Governor of Kasaï Province
- In office 19 July 1948 – 11 April 1952
- Preceded by: Léon A. Hofkens
- Succeeded by: Roger Le Bussy

Personal details
- Born: 1904 Moha, Wanze, Liège, Belgium
- Died: 1968 (aged 63–64) Huy, Liège, Belgium
- Occupation: Colonial administrator

= Firmin Peigneux =

Belgian colonial administrator

Firmin Peigneux (1904–1968) was a Belgian colonial administrator. He was governor of Kasaï Province in the Belgian Congo from 1948 to 1952.

==Life==

Firmin J. A. Peigneux was born in 1904 in the village of Moha, Liège.
His parents were Arthur Joseph Peigneux (1876–1942) and Flore Lega (1879–1952).
He joined the colonial service and arrived in the Belgian Congo in 1925 at the age of 21.
Peigneux spent his entire colonial career in the southwest of the Belgian Congo, in Bas-Congo, Léopoldville and Kasaï.
In 1926 his supervisor said in an evaluation report, "This officer has the qualities needed to become an elite administrator in the short term."
He was sensible, tactful and thoughtful in his dealings with the natives, and that had earned him the confidence of leaders and elders.

Pierre Ryckmans travelled through Bas-Congo District in 1930–1931 investigating labor conditions.
He reached the territory of Thysville on 6 November 1930, where Peigneux was the administrator 1st class.
He found that censuses had badly under-counted dependent women and children, and excessive numbers of Africans were being employed by the European companies and on the railway.
The north of the territory, near the river, held the center of Kimbanguism.
Peigneux showed Ryckmans examples of Kimbanguist chants, psalm-like hymns that proclaimed the glory of the pure and the confusion of the unfaithful, Black and White, when Jesus would return.
They interpreted the Old Testament curses against evil kings as allusions to missionaries and administrators.

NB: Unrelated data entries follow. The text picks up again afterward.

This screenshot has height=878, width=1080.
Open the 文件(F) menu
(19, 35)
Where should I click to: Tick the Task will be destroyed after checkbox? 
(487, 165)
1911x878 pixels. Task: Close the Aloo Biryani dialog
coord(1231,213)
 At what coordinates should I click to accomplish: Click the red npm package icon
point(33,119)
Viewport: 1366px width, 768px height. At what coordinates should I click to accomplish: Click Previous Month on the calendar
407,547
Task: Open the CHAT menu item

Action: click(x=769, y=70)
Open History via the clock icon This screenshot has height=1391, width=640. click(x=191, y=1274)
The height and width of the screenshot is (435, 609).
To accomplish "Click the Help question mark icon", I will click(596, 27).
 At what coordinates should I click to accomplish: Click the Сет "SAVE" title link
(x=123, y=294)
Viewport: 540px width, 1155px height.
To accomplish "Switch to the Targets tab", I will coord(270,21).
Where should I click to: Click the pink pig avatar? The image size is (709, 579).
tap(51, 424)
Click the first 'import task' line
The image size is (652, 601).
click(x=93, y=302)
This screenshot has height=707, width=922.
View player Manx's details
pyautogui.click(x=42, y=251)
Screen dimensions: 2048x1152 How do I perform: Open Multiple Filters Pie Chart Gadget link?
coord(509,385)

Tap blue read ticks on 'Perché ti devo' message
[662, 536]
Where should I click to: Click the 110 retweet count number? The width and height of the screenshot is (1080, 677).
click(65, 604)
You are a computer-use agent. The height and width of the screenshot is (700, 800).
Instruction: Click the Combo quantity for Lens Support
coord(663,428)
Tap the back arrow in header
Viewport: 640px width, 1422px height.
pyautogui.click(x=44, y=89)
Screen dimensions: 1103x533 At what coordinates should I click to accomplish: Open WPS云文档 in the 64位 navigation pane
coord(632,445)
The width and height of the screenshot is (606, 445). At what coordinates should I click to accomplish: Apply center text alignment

Peigneux became commissioner of Kwango District, with capital at Kikwit.
He became Governor of Kasaï Province on 19 July 1948, replacing Léon A. Hofkens.
He held office until 11 April 1952, and was replaced by Roger Le Bussy.
Peigneux had been recalled to Belgium for health reasons.
He was one of the few provincial governors who were openly socialist in their views.
Peigneux was admitted to the Order of Léopold on 15 November 1946.
He was promoted to the rank of officer on 19 October 1949.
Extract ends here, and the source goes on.